## INFORMATION SUPPLIED
---

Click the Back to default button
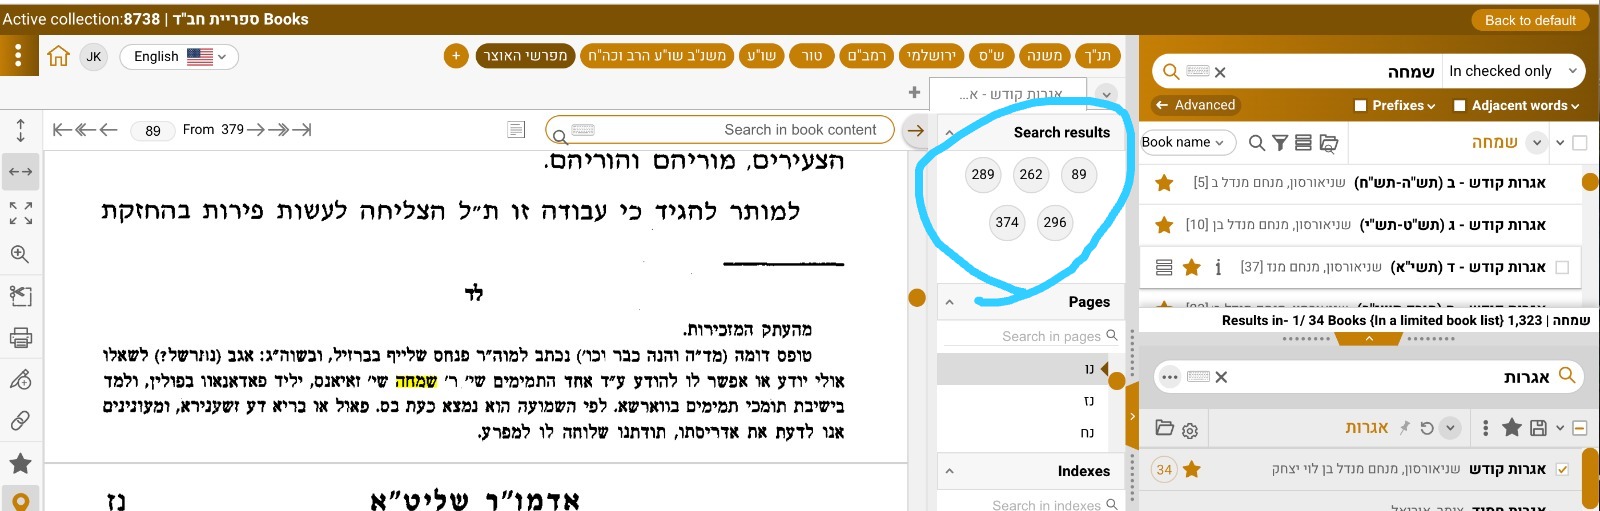Image resolution: width=1600 pixels, height=511 pixels. tap(1529, 20)
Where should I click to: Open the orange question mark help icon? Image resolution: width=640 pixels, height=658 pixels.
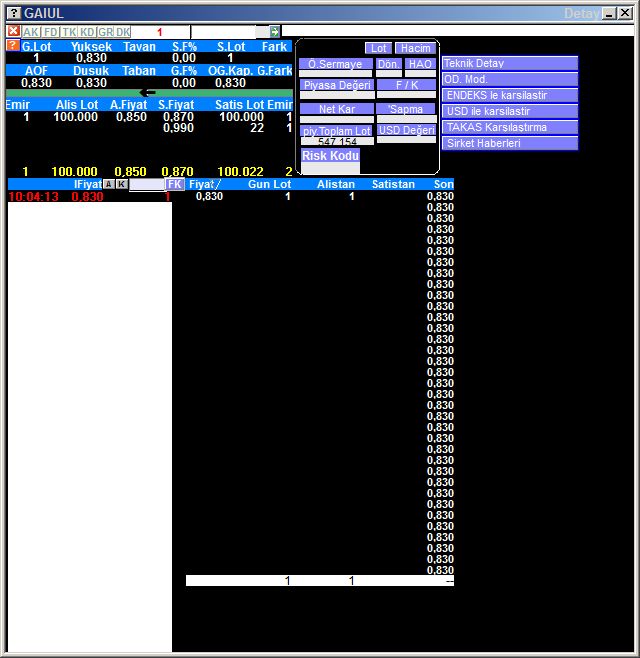pyautogui.click(x=13, y=46)
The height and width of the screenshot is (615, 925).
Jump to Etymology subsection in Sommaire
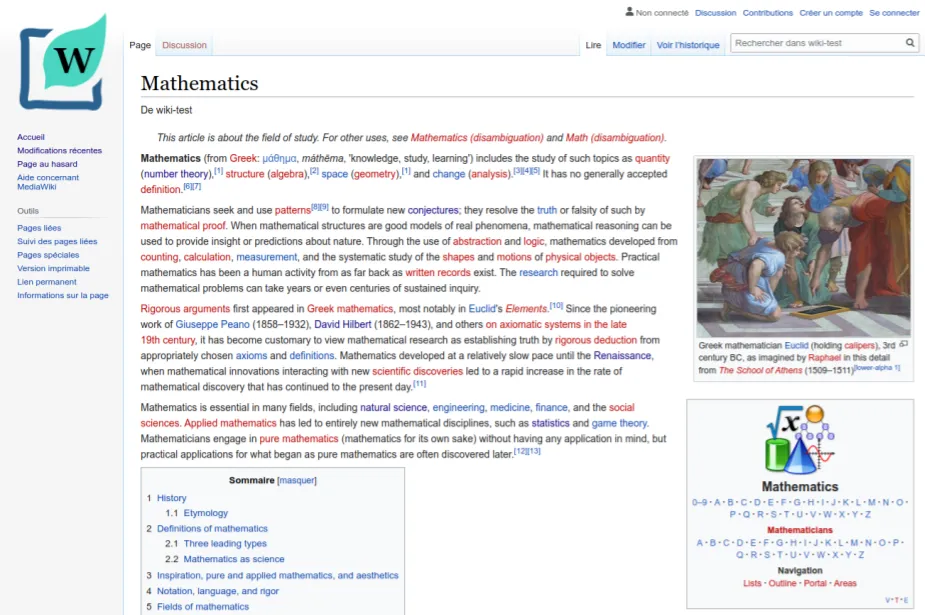[x=205, y=513]
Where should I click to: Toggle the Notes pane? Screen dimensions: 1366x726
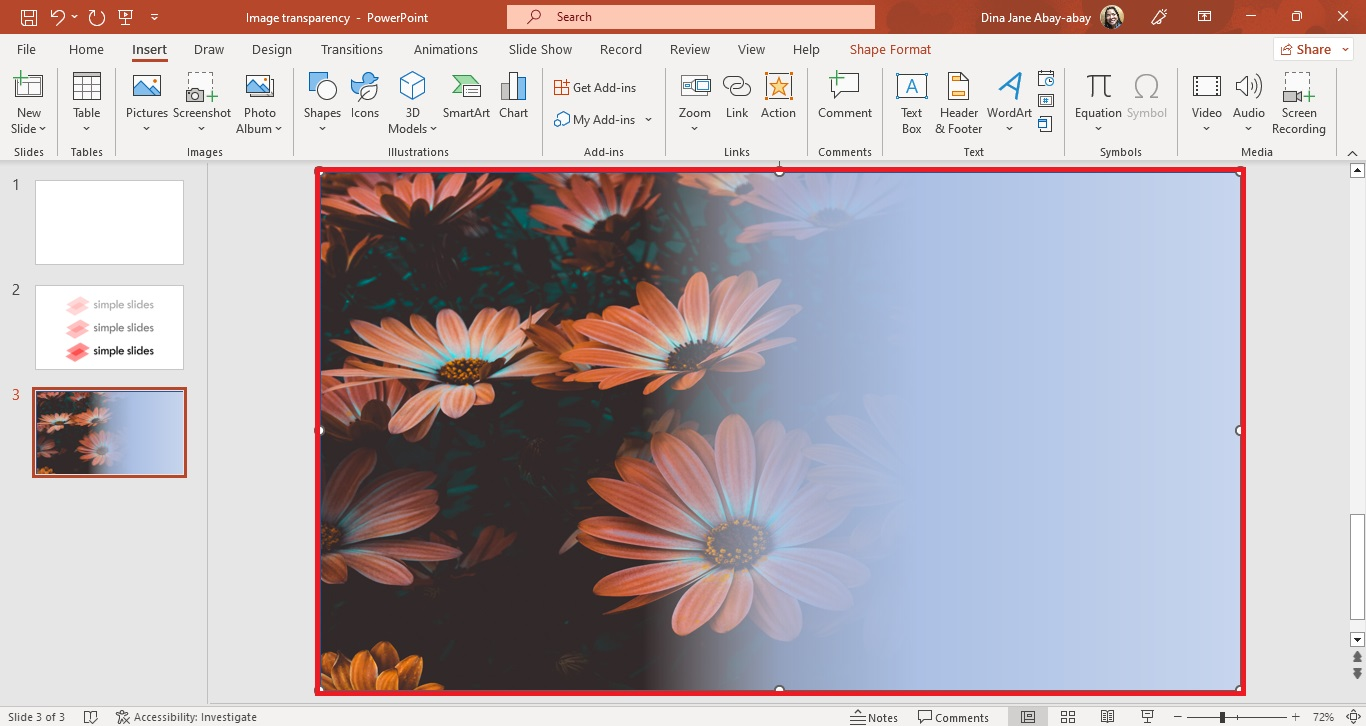pos(874,716)

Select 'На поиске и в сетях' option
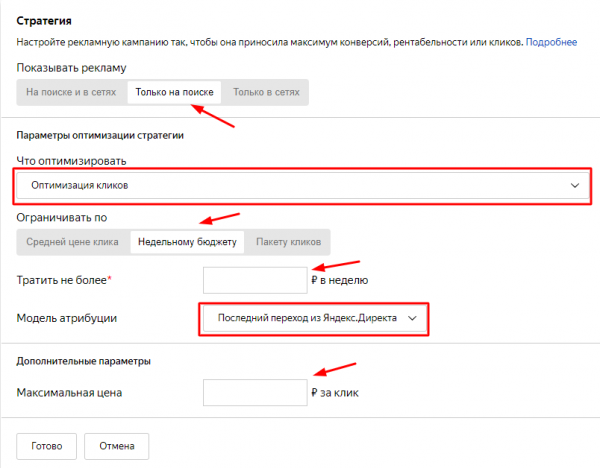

---

## THE EXERCISE
Reproduce all the material above word for word, omitting the pictures.

## THE OUTPUT
Click the Back to default button
Image resolution: width=1600 pixels, height=511 pixels. tap(1529, 20)
Where should I click to: Open the orange question mark help icon? Image resolution: width=640 pixels, height=658 pixels.
pyautogui.click(x=13, y=46)
The height and width of the screenshot is (615, 925).
Jump to Etymology subsection in Sommaire
[x=205, y=513]
Where should I click to: Toggle the Notes pane? Screen dimensions: 1366x726
pos(874,716)

Select 'На поиске и в сетях' option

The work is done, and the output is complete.